◆ **DATA FOR PROCESSING**
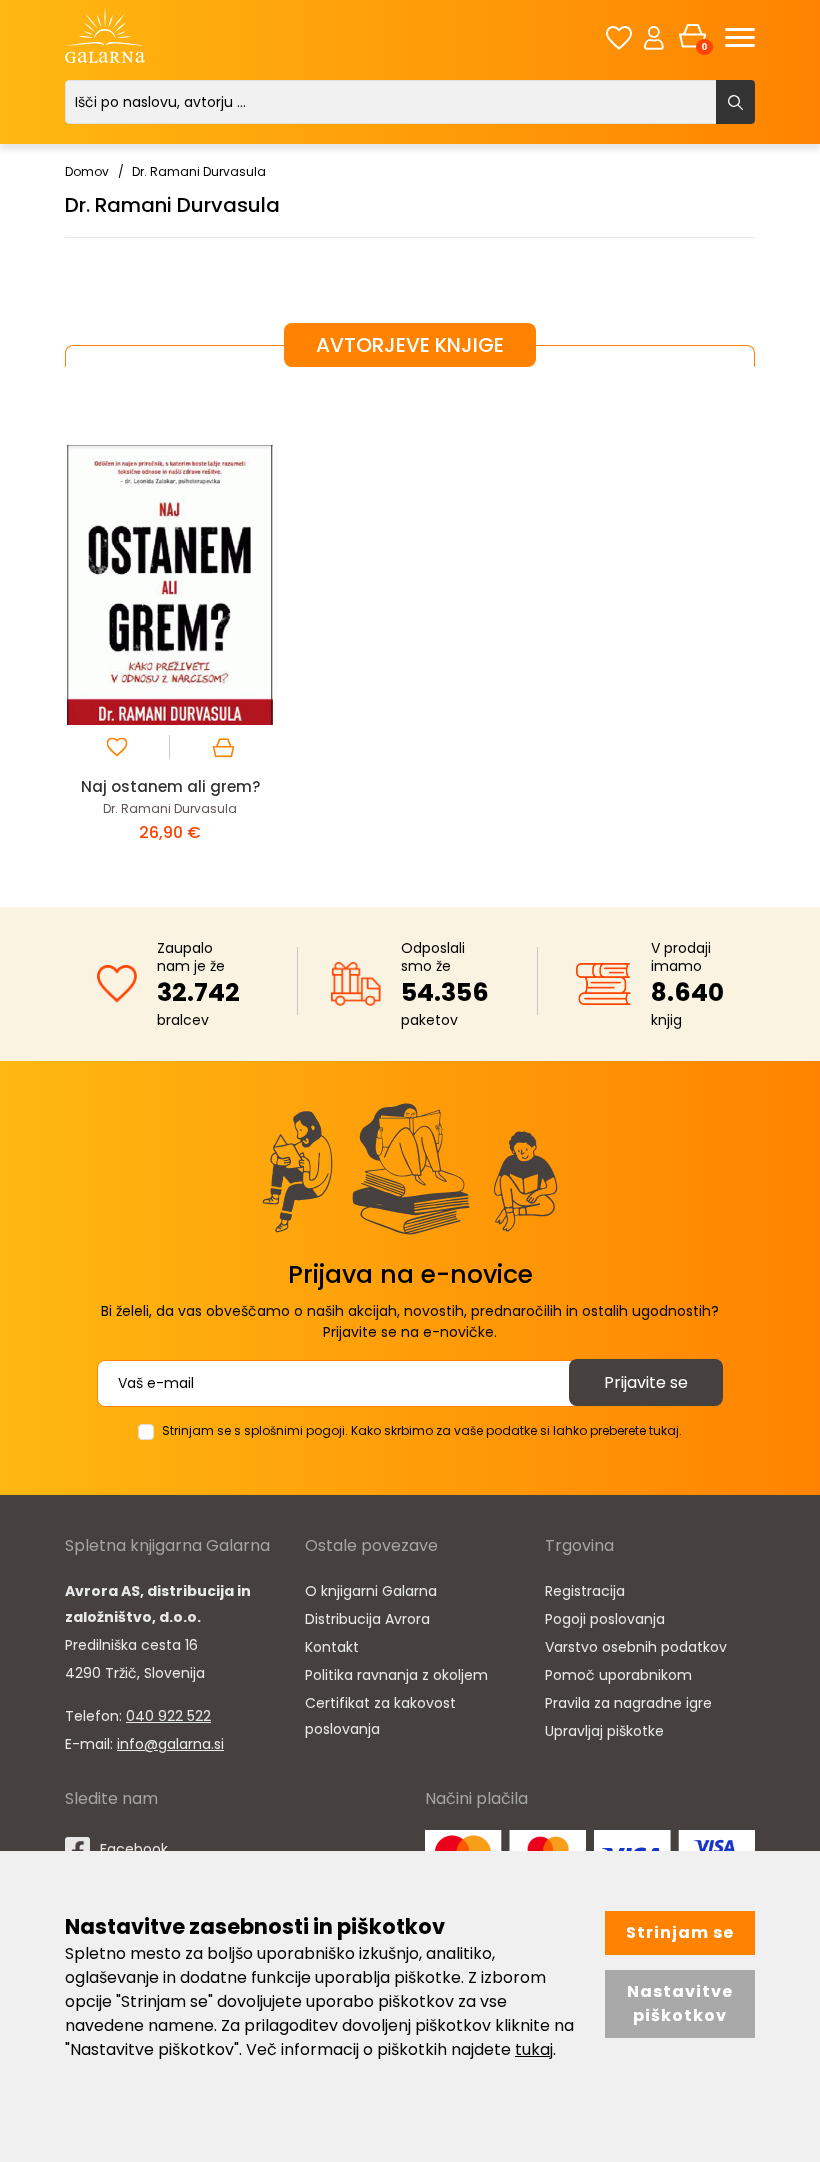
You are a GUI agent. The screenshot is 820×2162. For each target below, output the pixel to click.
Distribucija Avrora (367, 1619)
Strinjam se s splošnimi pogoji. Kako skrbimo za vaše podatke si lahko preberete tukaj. (422, 1430)
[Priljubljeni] (619, 37)
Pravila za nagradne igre (628, 1703)
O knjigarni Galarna (371, 1591)
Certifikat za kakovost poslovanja (380, 1716)
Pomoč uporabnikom (618, 1675)
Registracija (585, 1591)
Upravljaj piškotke (604, 1731)
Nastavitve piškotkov (680, 2003)
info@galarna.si (170, 1744)
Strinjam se (680, 1932)
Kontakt (332, 1647)
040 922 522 (168, 1716)
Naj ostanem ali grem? (170, 786)
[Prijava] (654, 37)
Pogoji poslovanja (605, 1619)
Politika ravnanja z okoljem (396, 1675)
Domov (87, 171)
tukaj (534, 2049)
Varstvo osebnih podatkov (636, 1647)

◆ **WHAT YOU NEED TO DO**
Start at the line holding "Registracija (585, 1591)" and retype each line through the end of the material above, both included.

◆ **RESPONSE AREA**
Registracija (585, 1591)
Upravljaj piškotke (604, 1731)
Nastavitve piškotkov (680, 2003)
info@galarna.si (170, 1744)
Strinjam se (680, 1932)
Kontakt (332, 1647)
040 922 522 (168, 1716)
Naj ostanem ali grem? (170, 786)
[Prijava] (654, 37)
Pogoji poslovanja (605, 1619)
Politika ravnanja z okoljem (396, 1675)
Domov (87, 171)
tukaj (534, 2049)
Varstvo osebnih podatkov (636, 1647)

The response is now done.